Chris Dickinson, a university student in Cambridge, rues not being able to lead a normal life due to Covid-19 restrictions, but one activity he is keen to resume when everyday life returns to normal is to ‘go for an Indian’.
Belonging to Generation Z, he doesn’t quite know when or how exactly the phrase gained currency, but ‘going for an Indian’ has been a popular activity across Britain, particularly in city centres during weekends, achieving the status of a national habit since the 1960s. It also reflects the enduring story of how Indian spices and food arrived during Britain’s long colonial encounter with India (the ‘jewel in the crown’), and slowly but surely went on to capture the imagination and palates of the British. So much so that ‘curry’ — a metonym for Indian food — has become a multi-billion-pound industry with ‘curry millionaires’, ‘curry capitals’ and ‘curry competitions’ across Britain.
‘Going for an Indian’ essentially means a group of youngsters, usually male, having a boisterous night out during weekends, heading to an Indian restaurant after a prolonged session in the local pub, watching football on the telly and competing among themselves on being able to consume hot, spicy food (better known as ‘vindaloo’).
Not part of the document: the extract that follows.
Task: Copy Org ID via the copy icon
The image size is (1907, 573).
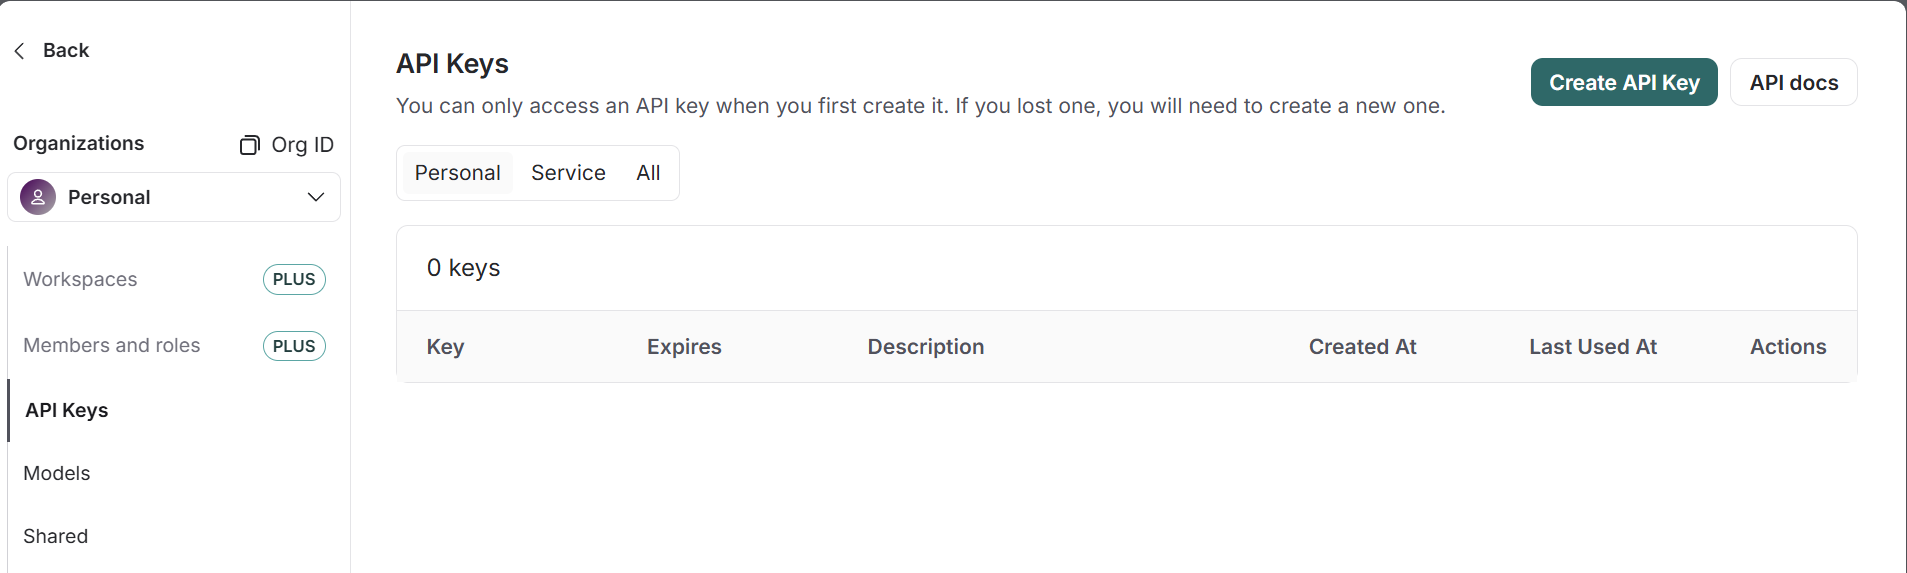Action: pos(249,145)
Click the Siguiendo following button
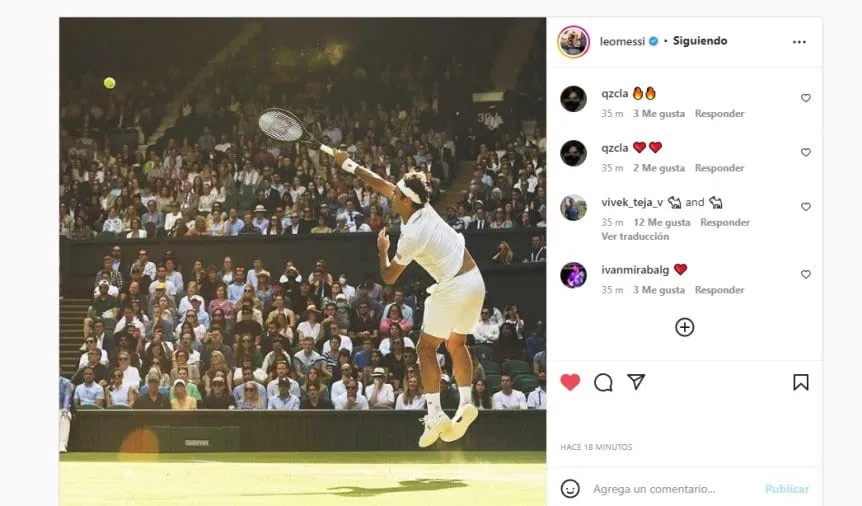 pos(700,41)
An increasingly prominent aspect of British social, cultural and economic life since the 1960s, it has been analysed by scholars through a complex set of themes — such as masculinity, racism, multiculturalism, post-colonialism, orientalism — but it also reflects the reality that colonialism is never a one-way street: the dominance implicit in a power colonising a people and territory over years and centuries not only changes the colonised but also the coloniser.
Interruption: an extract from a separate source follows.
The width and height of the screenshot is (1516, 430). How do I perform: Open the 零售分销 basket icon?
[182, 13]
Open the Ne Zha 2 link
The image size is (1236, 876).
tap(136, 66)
Eating out and ‘going out for a curry’ is so central to everyday life and the British economy that Rishi Sunak, the Indian-origin chancellor, launched the innovative ‘Eat Out to Help Out’ scheme in August 2020, when Covid-19 cases were on temporary decline, to encourage people to visit restaurants by offering 50 per cent discount on food or non-alcoholic drinks up to a maximum of £10 per diner. “I and my curryholic mates made the most of it,” Chris beams as he remembers the respite in lockdown curbs. There were long queues outside restaurants and by the time the scheme ended, £849 million was claimed from the Treasury by 78,116 outlets, a large number of them Indian restaurants and others offering Indian fare.
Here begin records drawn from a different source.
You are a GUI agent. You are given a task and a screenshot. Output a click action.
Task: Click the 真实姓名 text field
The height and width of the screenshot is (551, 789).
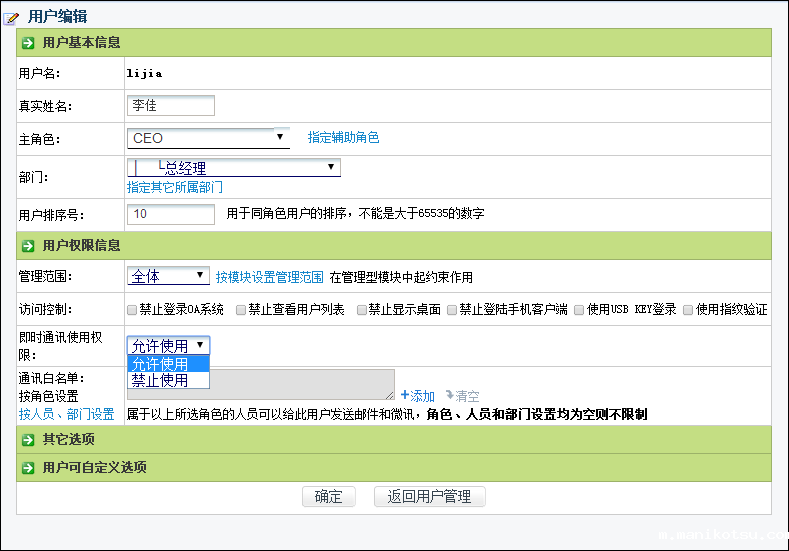171,105
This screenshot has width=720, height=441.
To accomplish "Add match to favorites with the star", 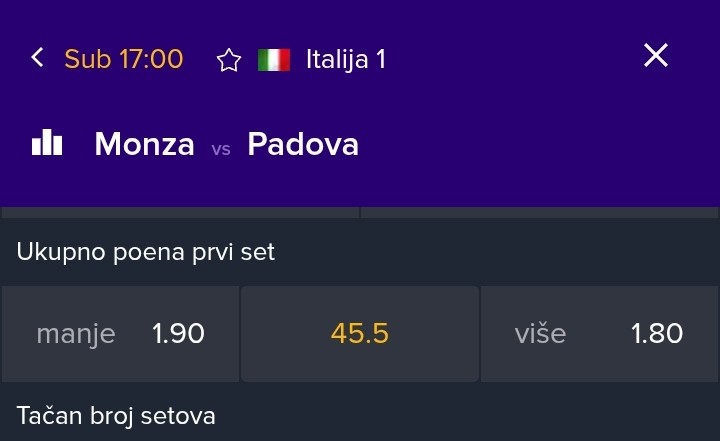I will point(229,60).
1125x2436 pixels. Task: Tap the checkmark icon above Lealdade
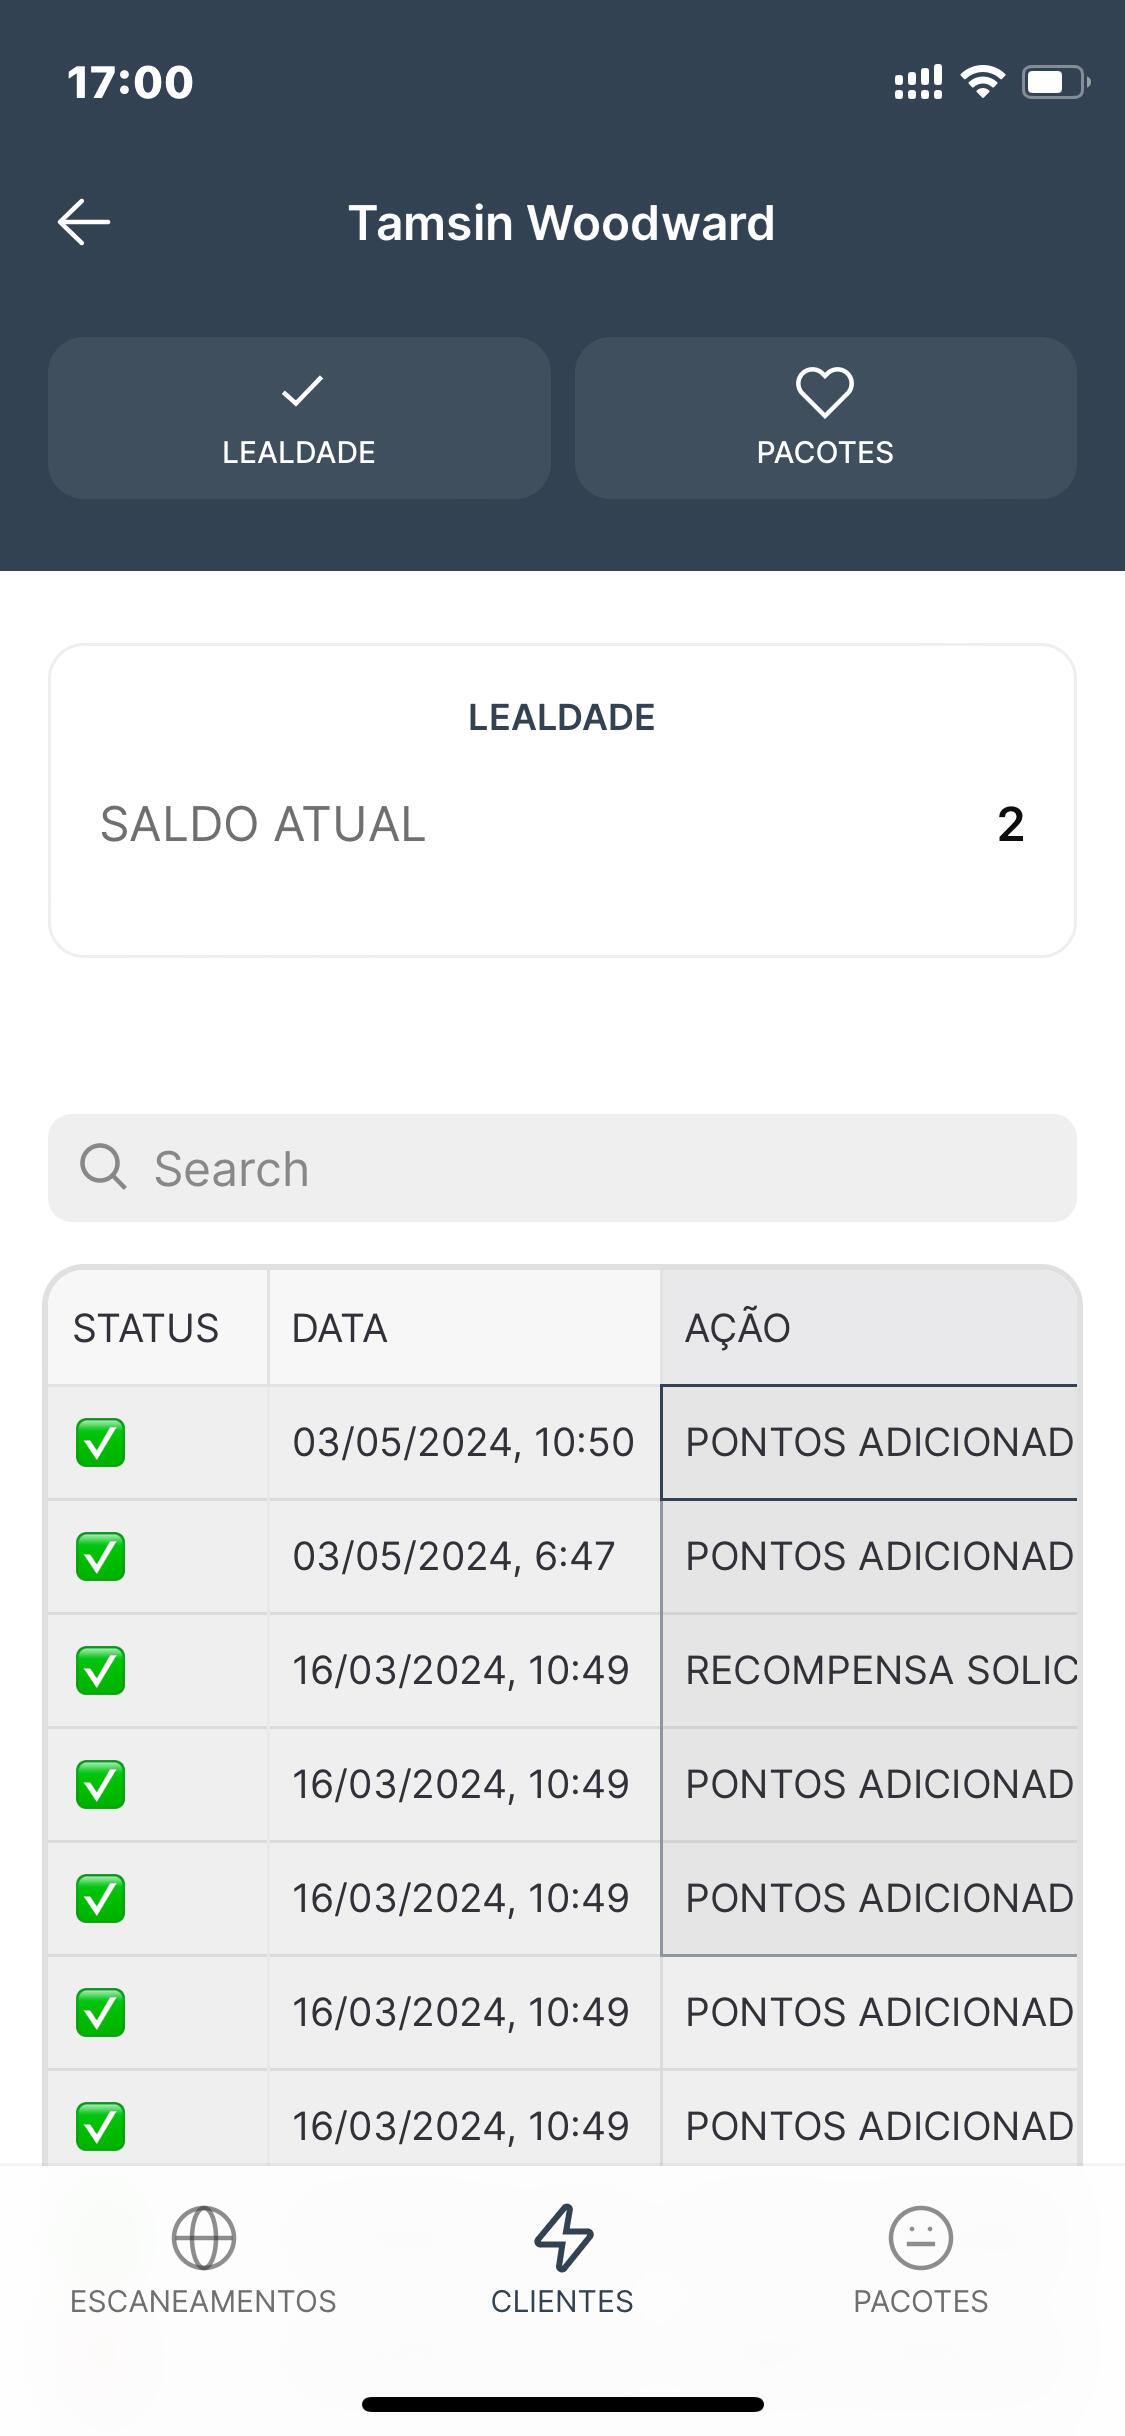[x=301, y=391]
Indian food travelled across the oceans during Britain’s long encounter with India and went on to tingle the palate of the coloniser, encouraging former foreign secretary Robin Cook to famously declared in 2001 that ‘chicken tikka masala’, or CTM, has become Britain’s ‘true national dish’. It is a different matter that CTM is essentially a British reinvention, or that some of the fare that is passed off as ‘Indian’ in Britain may not pass the test of authenticity or gain the approval of those visiting from the sub-continent. CTM is reputed to have been invented in 1971 by a Bangladeshi chef in Glasgow after a customer complained that his chicken dish was dry. He simply poured tomato soup into the dish with some spices, the customer loved it, and CTM was born.
The story of Indian spices and dishes being introduced to these islands during the days of the British Empire and going on to be a key sector of the British economy is one of ‘soft power’, shot through with success stories of immigrant entrepreneurs such as the Mumbai-born Ghulam Noon (known as ‘Curry King’), Muzaffarpur-born Perween Warsi, and Keshod (Gujarat)-born Lakhubhai Pathak, whose pickles empire (Patak’s) crossed continents.
From the first recorded use of Indian spices in a British cookbook in 1747 by Hannah Close, to Sarah Shade, who went to India in 1796 and returned to open the first takeaway in London, to Sake Dean Mohamed of Patna moving to London and opening the first Indian restaurant near Portman Square in 1810 (the ‘Hindoostane Coffee House’) — the attraction and demand for Indian food has grown exponentially, particularly after India’s independence in 1947 and the arrival of thousands of migrants from south Asia. Subsequent waves of migrants added to the growing customer base that sustained and expanded the Indian food market over the decades. The long colonial history ensures that references to curry and Indian food continue to emerge in newly-discovered archives: in 2016, a library in Somerset discovered a cookbook dated 1793 that set out one of the earliest recipes for chicken curry.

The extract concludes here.